Unrestrained movement was also at the centre of Tónandi, a concept album composed for augmented reality by Icelandic band Sigur Rós and translated into space by Sarah Hopper, Mike Tucker and Steve Mangiat from the Magic Leap team. To get a sense of what Tónandi is, try to imagine a tune that floats through the space around you, morphing into the elements of the environment – blades of grass, spores or flocks of birds. Every time you engage with one of those objects, you intensify the sounds, trigger new samples or change their pitch. By walking, running, dancing and touching, you become a co-composer of the ambient tracks laid out for you by the musicians.

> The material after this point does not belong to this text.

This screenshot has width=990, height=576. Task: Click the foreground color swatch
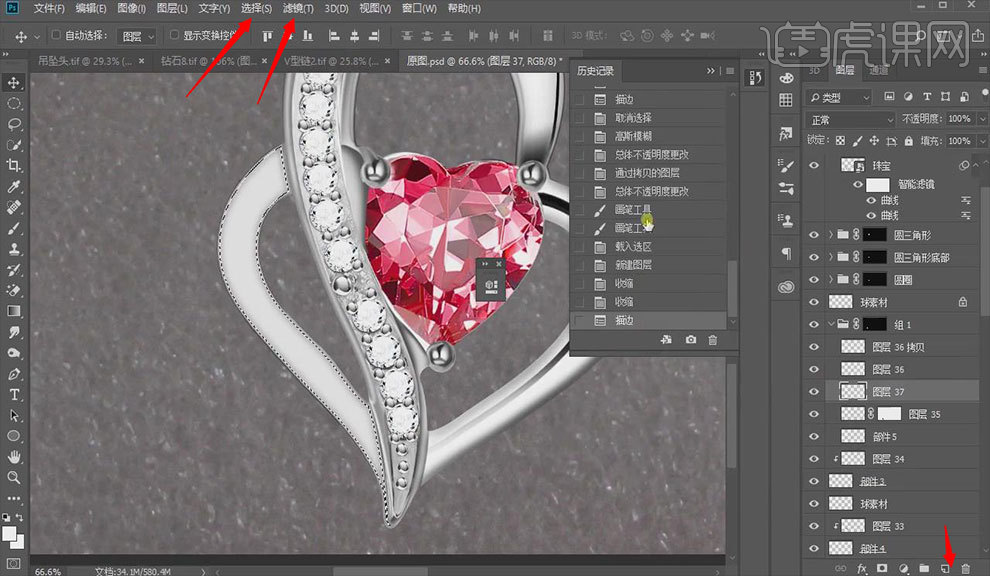(x=11, y=531)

These interdisciplinary experiments were rounded off by Le Cri VR, a stunning ekphrasis of Edvard Munch’s painting The Scream. Scanned in minute detail, the picture itself was the centrepiece of the experience. Exploring it in a sacrilegious manner, the likes of which is not permitted in art galleries, we are constantly offered new tropes and modes of engagement – from painting on the walls of the museum using the colour palette of Munch’s masterpiece to smashing the Peruvian mummy that inspired the painter. While offering a canonical reading of the work of art, Le Cri creates enough space for you to strike up a personal relationship with it.

The more experiential nature of those pieces was balanced out in the programme by experiences that displayed more obvious ties to filmmaking and gaming. On one hand, we saw the beautifully crafted narratives and story worlds of Gloomy Eyes, Battlescar – Punk Was Invented by Girls, Black Bag and Wolves in the Walls: It’s All Over, and on the other, we faced a string of engaging puzzles in A Fisherman’s Tale, which evoked the charm of old point-and-click computer games, while never losing sight of the narrative.

After watching all of the works during the third Venice VR showcase, we’re probably not even an inch closer to deciding the future of the field, but we can no longer call into doubt whether the medium itself is here to stay as a distinct art form.